Actions to take =
1. Summarize the genome assembly methods text in two sentences.
2. Name every software tool mentioned in the genome assembly methods text.
3. Write the next part of the genome assembly methods text, starting after its final sentence.

Text =
□ □ □ □

Genome assembly was performed using Canu v1.6 assembler (Koren et al., 2017), followed by an internal polishing step using Quiver. To hybrid polish the PacBio assembly, a total of 316,797,342 high-quality Illumina reads were mapped to the contigs using BWA-MEM v0.7.15 (Li, 2013) and the alignment was then used for further polishing using Pilon v1.22 (Walker et al., 2014). Illumina raw reads were trimmed, and low quality and adaptor sequences were removed using Cutadapt v1.13 (Martin, 2011). To evaluate the PacBio de novo contig-level assembly and search for potential misassemblies, we used FRCbam v1.3.0 (Vezzi, Narzisi, & Mishra, 2012), whereas its completeness in terms of core orthologous genes was assessed using BUSCO v3.0.1 (Simão, Waterhouse, Ioannidis, Kriventseva, & Zdobnov, 2015) and the ‘actinopterygii’ data set. The 32.1kb contig tig00001189_pilon mapped to the mitochondrial genome of the North American G. aculeatus (Peichel et al., 2017) and was trimmed and labelled the mitochondrial genome. The sequence was trimmed to only include the 15.8kb that aligned to the North American mitochondrial genome given the size of the mitochondrial genomes is moderately conserved even across long phylogenetic distances (Gissi, Iannelli, & Pesole, 2008). The excess 16.3kb of contig tig00001189_pilon were labelled and kept in the assembly, making up two additional contigs.

□ □ □ □

Source material =
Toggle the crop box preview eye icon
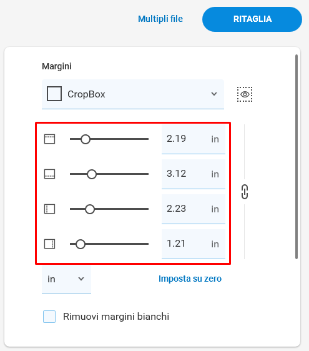The image size is (309, 351). click(x=245, y=94)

□ □ □ □

Responses to the exercise =
1. The genome was assembled with Canu v1.6 and polished first with Quiver and then with Pilon v1.22, using high-quality Illumina reads mapped to the contigs with BWA-MEM. FRCbam checked the assembly for misassemblies and BUSCO checked its completeness, while a 32.1kb contig matching the North American G. aculeatus mitochondrial genome was trimmed to the aligning 15.8kb and labelled the mitochondrial genome, with the remaining 16.3kb kept as two additional contigs.

2.
Canu v1.6
Quiver
BWA-MEM v0.7.15
Pilon v1.22
Cutadapt v1.13
FRCbam v1.3.0
BUSCO v3.0.1

3.
To scaffold the European G. aculeatus contig-level gynogen assembly into pseudo-chromosomes we used Chromosemble from the Satsuma2 package (Grabherr et al., 2010). Here, we ordered and oriented the contigs based on synteny with the North American G. aculeatus chromosome-level genome (Peichel et al., 2017), excluding the unmapped scaffolds. We tested for the effect of contig size on alignment rates, and only retained contigs with an alignment rate of 70% or above for further assembly (supplementary methods 1). Gynogen contigs not scaffolded onto a pseudo-chromosome were concatenated in size order into an unmapped scaffold for population genomic analyses, separating each contig by 1,000 N’s. Synteny between the European and North American G. aculeatus assemblies was calculated using the SatsumaSynteny2 function (Grabherr et al., 2010), and plotted using the Circos v0.69 visualisation tool (Krzywinski et al., 2009). It should be noted that the reference genomes have been created using distinctly different methodologies. As such, significant reference origin by population origin interactions that do not clearly exhibit a reciprocal effect in the test statistic likely include a genome quality effect.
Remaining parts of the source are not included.